HM-oh-no

Health care blows these days.

When I was a kid we had a single doctor from the time I was 3 until I was 17 or so. Anything he prescribed was available straight from his office, and his rates were quite reasonable (we had no health insurance at the time). Then my parents signed up for health coverage and although we got to pick a new doctor, any additional tests had to be approved first. When I got my first job, my health care involved picking a name out of a book, showing up to a hospital at a preset time, and spending a couple minutes with him face-to-face, with all other times spent with assistants or waiting.

The most recent health plan has taken it quite a few steps further. Now you can't even see a doctor until you can prove to a nurse-bot on the phone that you really, really need help. Anything beyond the basics requires approval first, then subsequent appointments weeks from the date you're feeling badly. Prescription drug coverage is scant, and no longer applies to anything besides specific directives from your primary care doctor. So this means that even though my dentist prescribes antibiotics before major dental procedures, my medical coverage will not cover it, knowing that to skip the antibiotics might mean an infection in my blood and heart, and huge medical bills down the road.

When I was a kid, I knew my doctor personally, he watched me grow up, and took an interest in his patients' lives. Today, going to the doctor makes me feel like a carton of milk on a supermarket checkout lane. The nameless, faceless borg scans my UPC code, checks vitals, and dispenses with the minimal advice or treatment, shaving as many pennies off the cost as possible. Where there was once dignity has been replaced by mechanized efficiency.

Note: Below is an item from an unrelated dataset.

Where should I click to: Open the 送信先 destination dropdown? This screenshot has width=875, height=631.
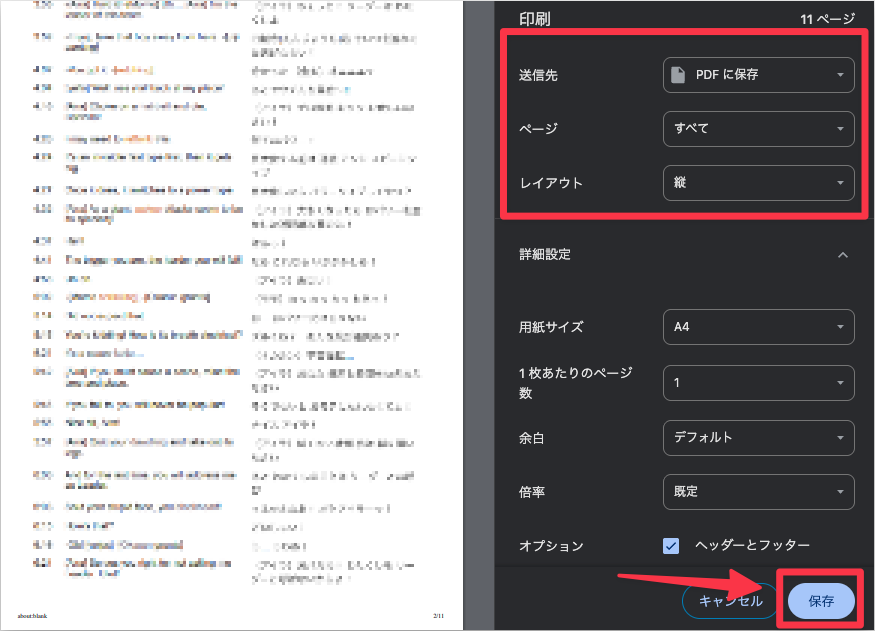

I'm no foe of capitalism, I enjoy working hard and being rewarded based on how much I accomplish, but part of me wonders if the medical profession is best domain for purely free market economics. In the race to cut costs, I fear that the only considerations were made to those things that an exact dollar value could be placed. You can't put a price on treating people with respect and care. You can't put a price on privacy and dignity. Worst of all, you can't put a price on patient well-being.

All those values seemed to have been lost when health care's focus became the bottom line.